*Source document*.

To start using Kibana, you must create an index under Management > Index
Patterns. Create one with a name of logstash-*
, then you can search for
events in the Discover section.
Examples Query
More information about using Kibana to access ELK Stack logs is available elsewhere, but to illustrate how the logging system is used in CORD, consider the following example quieries.
XOS Related queries
The first example query enlists log messages in the implementation of a particular service synchronizer, in a given time range:
+synchronizer_name:rcord-synchronizer AND +@timestamp:[now-1h TO now]
A second query gets log messages that are linked to the Network data model across all services:
+model_name: RCordSubscriber
The same query can be refined to include the identifier of the specific Network object in question. You can obtain the object id from the object’s page in the XOS GUI.
+model_name: RCordSubscriber AND +pk:68
A final example lists log messages in a service synchronizer that contain Python exceptions, and will usually correspond to anomalous execution:
+synchronizer_name:rcord-synchronizer AND +exception
REST APIs based queries
The first thing you need to do to use the REST APIs is to find the port on which the service is exposed. At the moment the official chart won't let us specify a port, so that will change for every deployment.
To find the correct port, run this command anywhere you have the kubectl
tool installed:
export ELK_PORT=$(kubectl get svc logging-elasticsearch-client -o json | jq .spec.ports[0].nodePort)
You can then query the REST API on that port, for example:
curl -XGET "http://localhost:$ELK_PORT"
{
"name" : "logging-elasticsearch-client-587599fbdc-bkfhn",
"cluster_name" : "elasticsearch",
"cluster_uuid" : "Nwc4HpeBQrOOcL4IWVyRAw",
"version" : {
"number" : "6.5.4",
"build_flavor" : "oss",
"build_type" : "tar",
"build_hash" : "d2ef93d",
"build_date" : "2018-12-17T21:17:40.758843Z",
"build_snapshot" : false,
"lucene_version" : "7.5.0",
"minimum_wire_compatibility_version" : "5.6.0",
"minimum_index_compatibility_version" : "5.0.0"
},
"tagline" : "You Know, for Search"
}
Following are some SEBA related querying example. This examples are executed from within the cluster,
if you want to run them from a client machine replace localhost
with the cluster-ip
.

*Data rows*.
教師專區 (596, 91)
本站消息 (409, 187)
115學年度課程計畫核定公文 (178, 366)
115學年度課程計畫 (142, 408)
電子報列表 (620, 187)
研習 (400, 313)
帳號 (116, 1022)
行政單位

*To be done*.
[1] Transcribe the CORD logging text from "To start using" up to and including "following example quieries.".
[2] Render this sentence from the CORD logging text in Spanish: "You can obtain the object id from the object’s page in the XOS GUI."
[3] Extend the CORD logging text beyond its final sentence.
The data are unrelated to the CORD logging text.

*Answers provided*.
[1]
To start using Kibana, you must create an index under Management > Index
Patterns. Create one with a name of logstash-*
, then you can search for
events in the Discover section.
Examples Query
More information about using Kibana to access ELK Stack logs is available elsewhere, but to illustrate how the logging system is used in CORD, consider the following example quieries.

[2] Puede obtener el id del objeto en la página del objeto en la GUI de XOS.

[3]
Get current authentication status for a particular ONU
curl -XGET "http://localhost:$ELK_PORT/_search" -H 'Content-Type: application/json' -d'
{
"size": 1,
"sort": {
"timestamp": "desc"
},
"query": {
"bool": {
"must": [
{
"match": {
"serialNumber": "PSMO12345678"
}
}
],
"filter": {
"term": {
"kafka_topic": "authentication.events"
}
}
}
}
}' | jq .hits.hits[0]
Example response:
{
"_index": "logstash-2019.05.30",
"_type": "doc",
"_id": "Kw_bCWsBPqzdKVIdSbxC",
"_score": null,
"_source": {
"authenticationState": "APPROVED",
"deviceId": "of:0000aabbccddeeff",
"@version": "1",
"portNumber": "128",
"kafka_topic": "authentication.events",
"@timestamp": "2019-05-30T17:48:14.343Z",
"timestamp": "2019-05-30T17:48:14.308Z",
"kafka_key": "%{[@metadata][kafka][key]}",
"serialNumber": "PSMO12345678",
"type": "cord-kafka",
"kafka_timestamp": "1559238494311"
},
"sort": [
1559238494308
]
}
Get all the events regarding a particular ONU
curl -XGET "http://localhost:$ELK_PORT/_search" -H 'Content-Type: application/json' -d'
{
"sort": {
"timestamp": "desc"
},
"query": {
"bool": {
"must": [
{
"match": {
"serialNumber": "PSMO12345678"
}
}
]
}
}
}' | jq .hits.hits
Get all the events regarding a particular action
If you want to list all the authentication events, regardless fo the ONU serial number:
curl -XGET "http://localhost:$ELK_PORT/_search" -H 'Content-Type: application/json' -d'
{
"sort": {
"timestamp": "desc"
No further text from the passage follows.